= P. A. McHugh =

Irish politician

McHugh in 1904

Patrick Aloysius "P.A." McHugh (1858 – 30 May 1909), also spelt M’Hugh, was an Irish Nationalist politician. He sat in the House of Commons of the United Kingdom as the Member of Parliament for North Leitrim, from 1892 to 1906, and for North Sligo from 1906 until his death in 1909.

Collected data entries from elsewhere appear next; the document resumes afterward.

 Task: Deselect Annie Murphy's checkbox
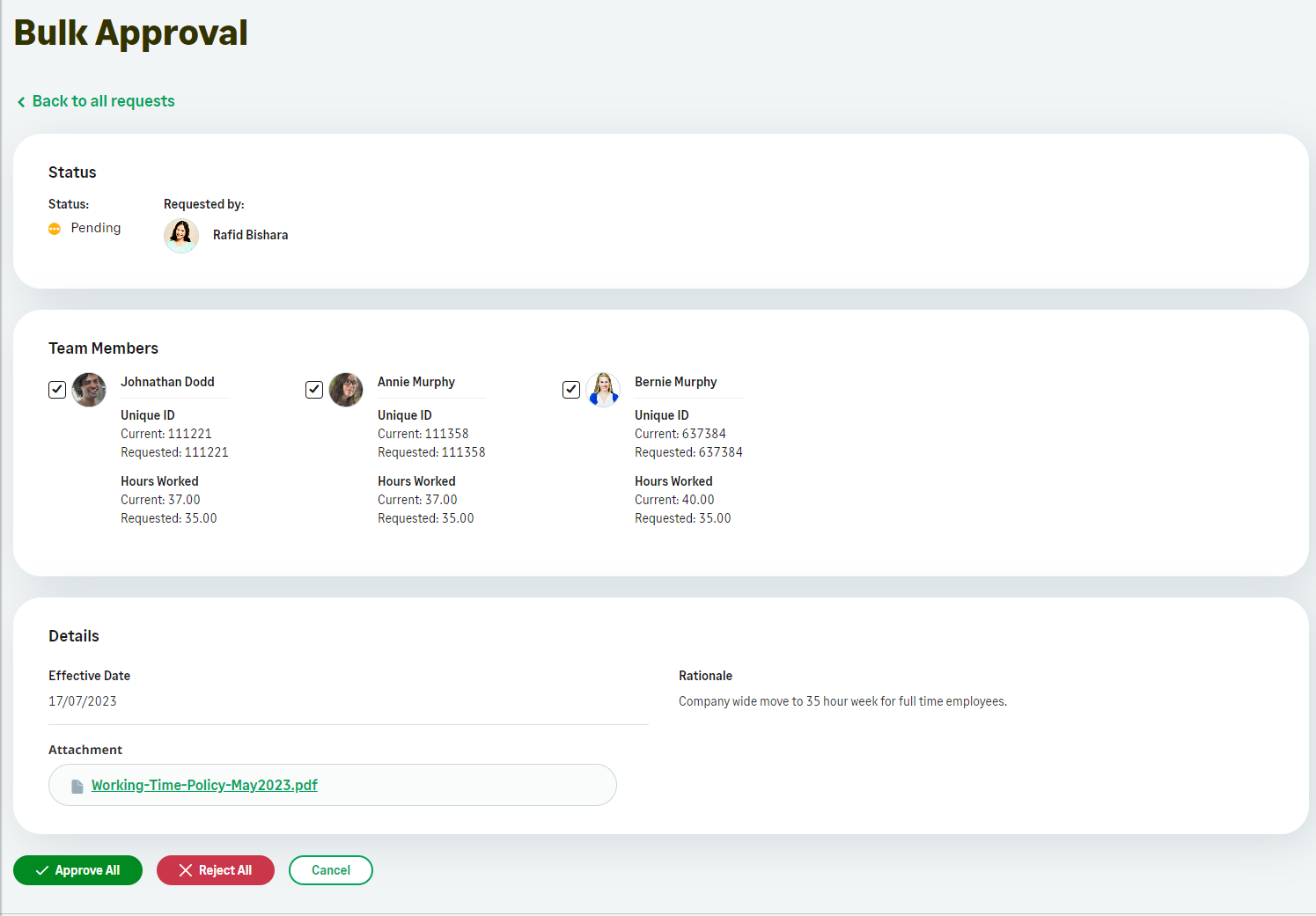[x=314, y=389]
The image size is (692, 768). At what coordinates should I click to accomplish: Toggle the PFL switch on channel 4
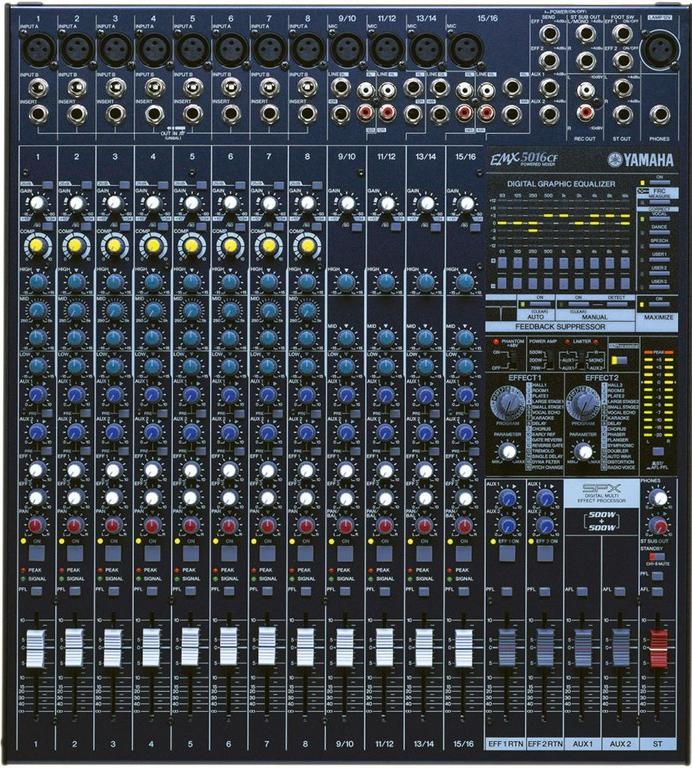pyautogui.click(x=153, y=591)
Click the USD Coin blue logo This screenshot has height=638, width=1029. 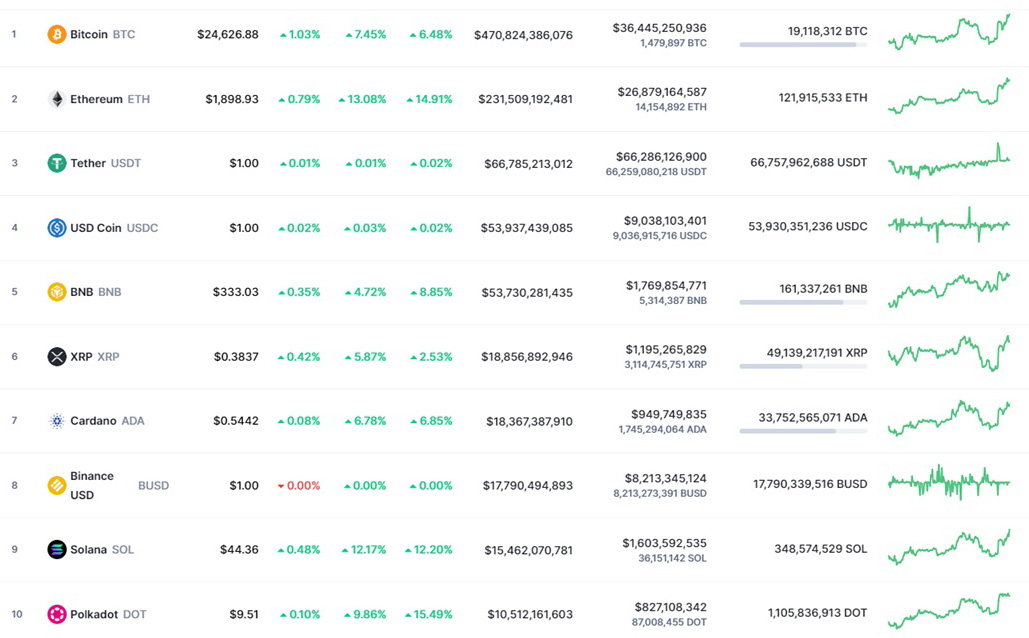tap(57, 228)
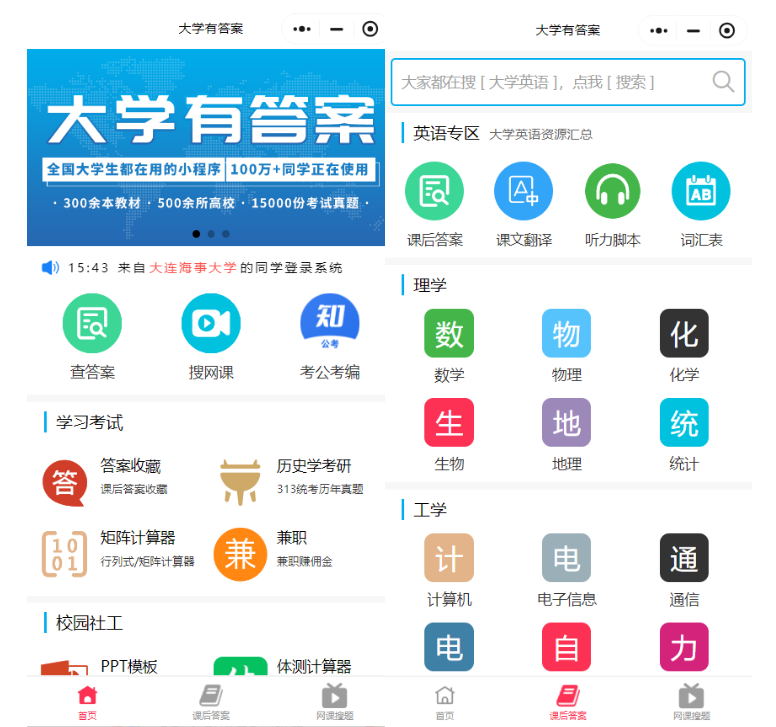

McHugh was born at Annagh, Glenfarne, County Leitrim. He was the son of a tenant farmer, Peter M’Hugh of Leitrim, and of Anne McDermott. He entered St Patrick's diocesan college, Cavan, a Catholic seminary, but left without taking orders. He went to Paris and engaged in journalism, and taught science and classics in the Athlone and Sligo Intermediate schools. In 1882 he married Mary Harte, daughter of a J. Harte of Sligo. She died in 1894. He became owner of The Sligo Champion in 1885. He was Mayor of Sligo in 1888, and again in 1895-98 and 1900. He was elected to Sligo County Council on its establishment in 1899 and became its first chairman.

He was elected MP for North Leitrim as an Anti-Parnellite Nationalist in 1892, winning comfortably over the Unionist candidate with 87% of the vote. He retained the seat unopposed in 1895. At this election he also challenged the Parnellite Willie Redmond in East Clare, losing by only 57 votes in a poll of over 6,500. In 1900, standing for the reunited Irish Parliamentary Party, he was again challenged in North Leitrim by a Unionist, but again won comfortably, with 91% of the vote. In April 1901 he was imprisoned for six months following a conviction for ‘seditious libel’ on account of an article on Jury Packing in Sligo published in his newspaper. The article had attacked jurymen who had convicted two men of intimidating persons who rented farms from which the former owners had been evicted. On his release, he was given a celebratory lunch by the Lord Mayor of Dublin. In September the following year, he stood before the Irish Court of Bankruptcy after a petition from the Crown Solicitor for Sligo, but this apparently did not affect his political standing. There were rumours he would step down in early 1903, but in 1906 he was returned unopposed both for North Leitrim and for North Sligo, and chose to sit for the latter constituency, which he represented until his death in 1909.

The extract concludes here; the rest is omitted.